WHAT NEEDS TO BE DONE:
Without changing a word, return the listing below, minus its images.

GIVEN RECORDS:

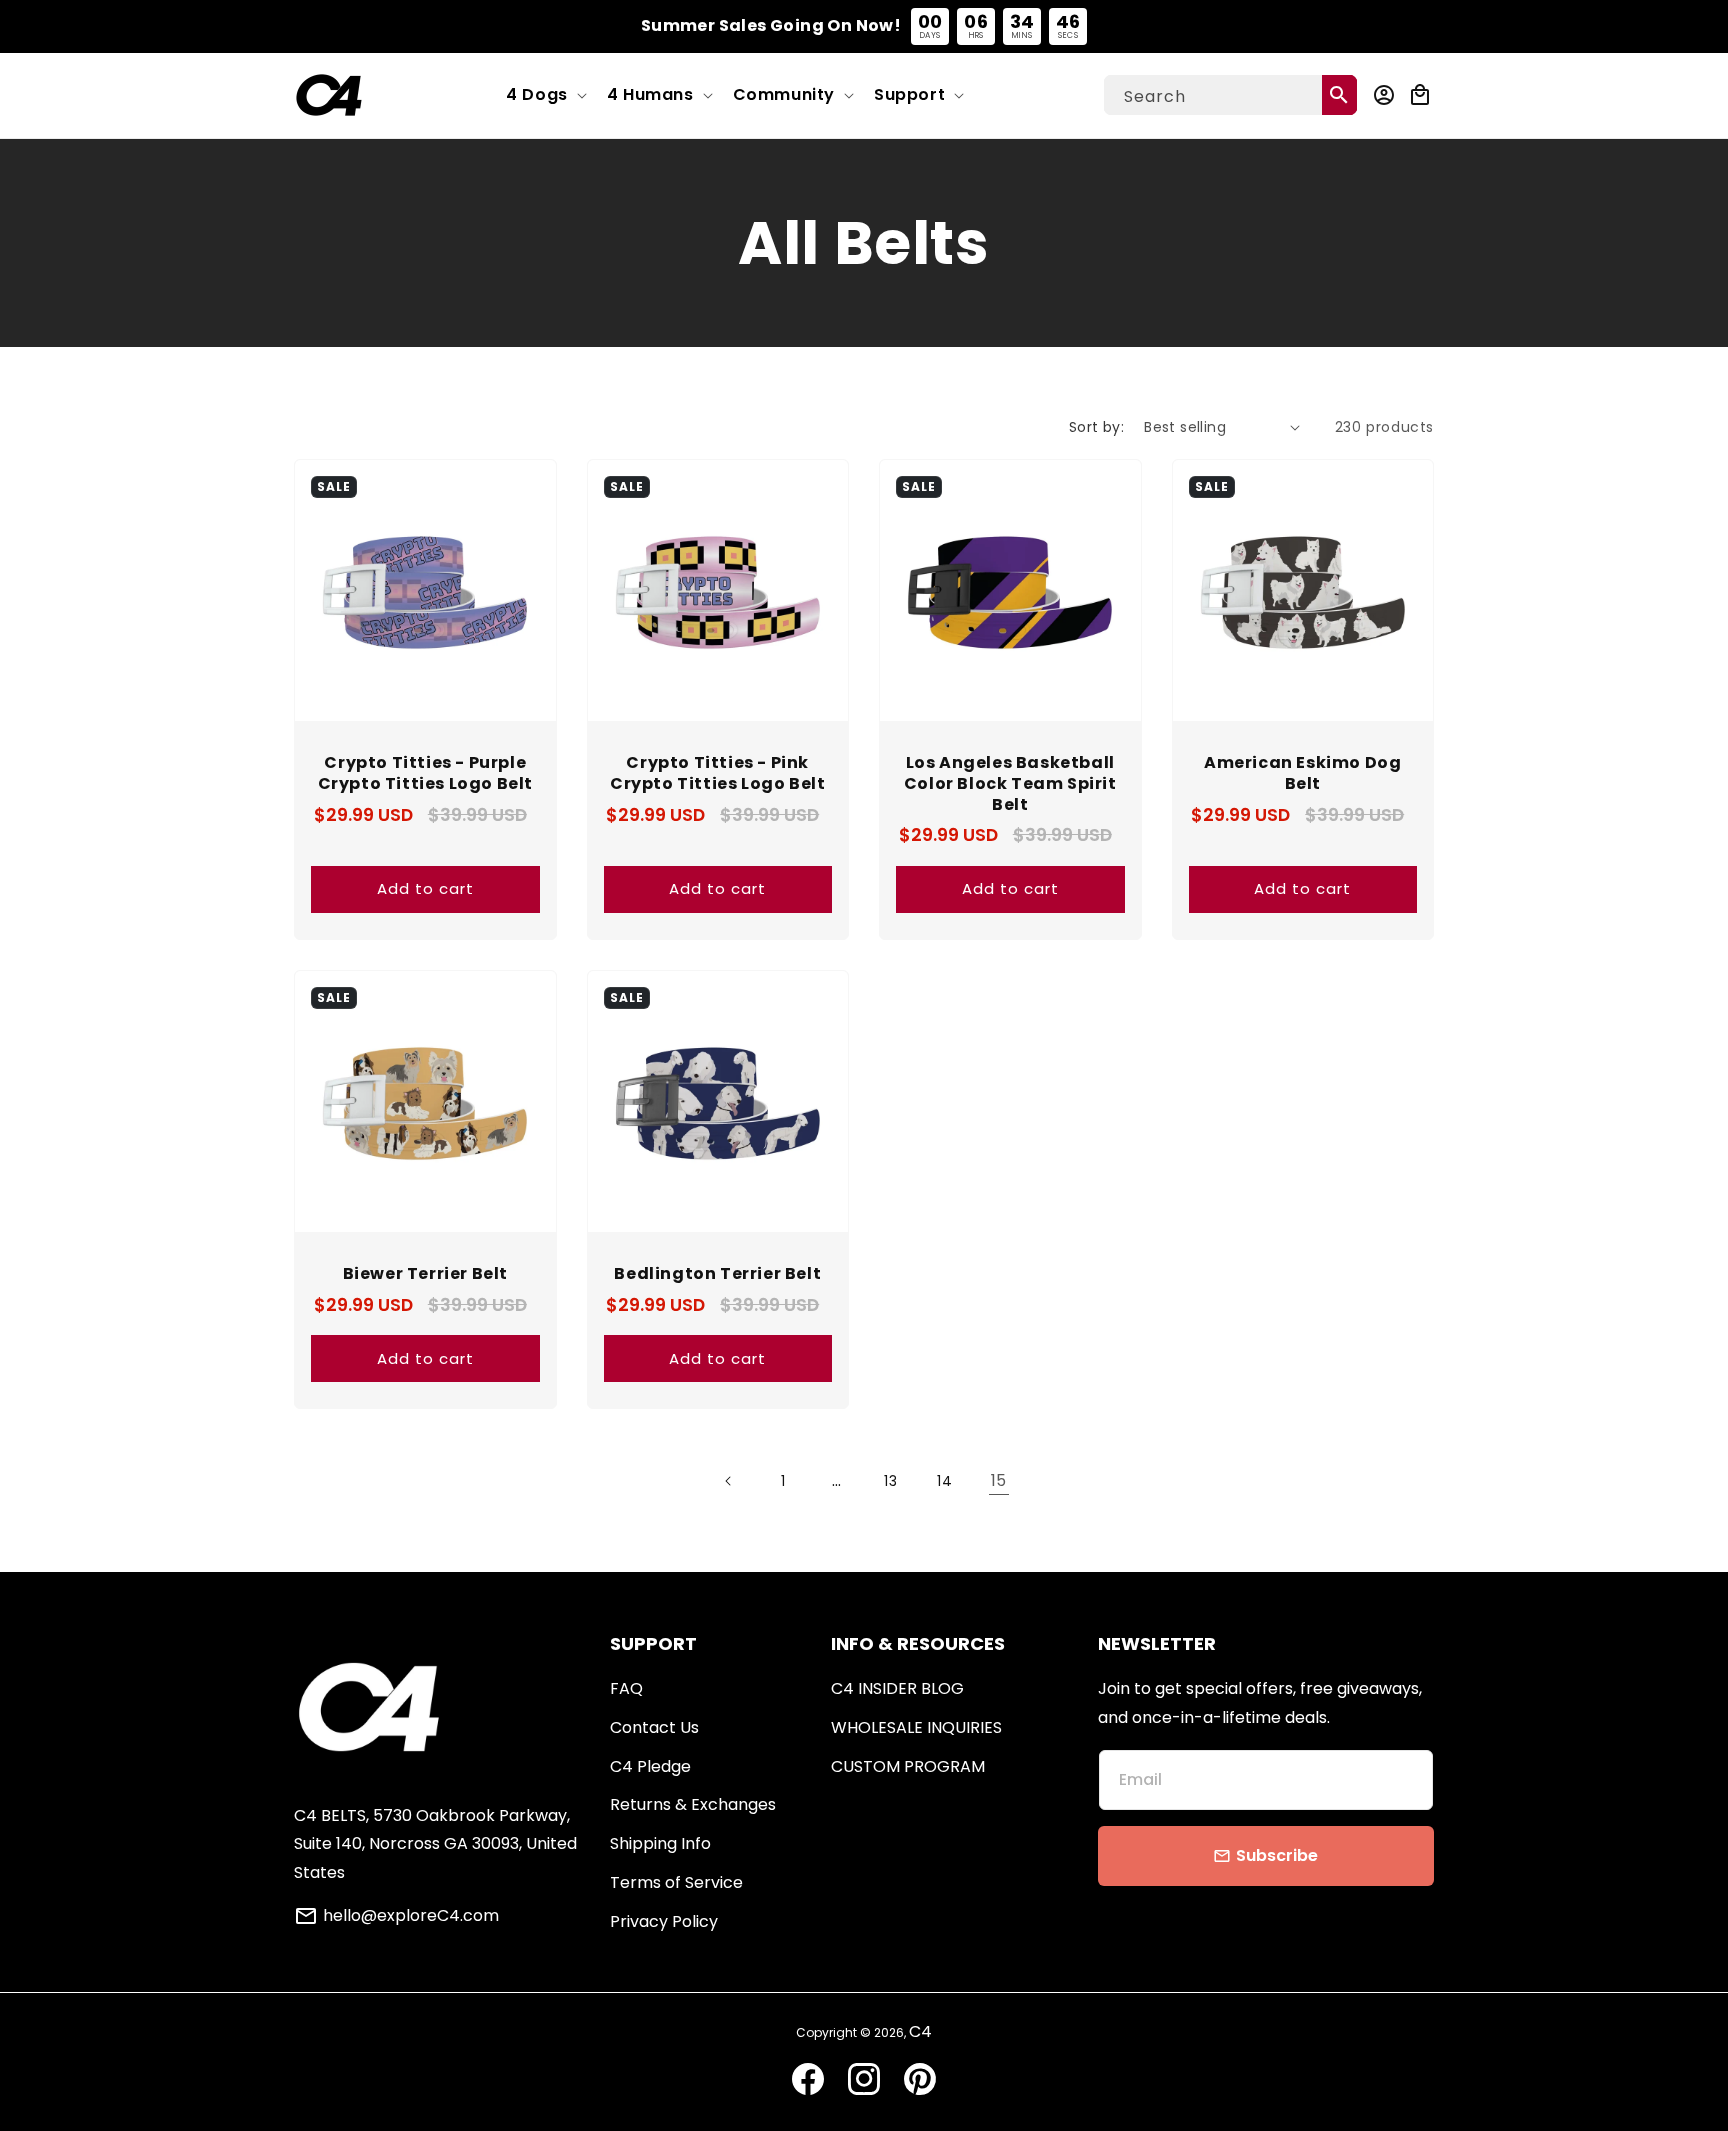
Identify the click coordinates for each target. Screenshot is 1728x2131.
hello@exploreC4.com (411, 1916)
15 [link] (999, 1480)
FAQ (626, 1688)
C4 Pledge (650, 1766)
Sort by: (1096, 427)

SOLUTION TO THE EXERCISE:
Identify the click coordinates for each target. Screenshot is 1728x2131.
hello@exploreC4.com (411, 1916)
15 [link] (999, 1480)
FAQ (626, 1688)
C4 Pledge (650, 1766)
Sort by: (1096, 427)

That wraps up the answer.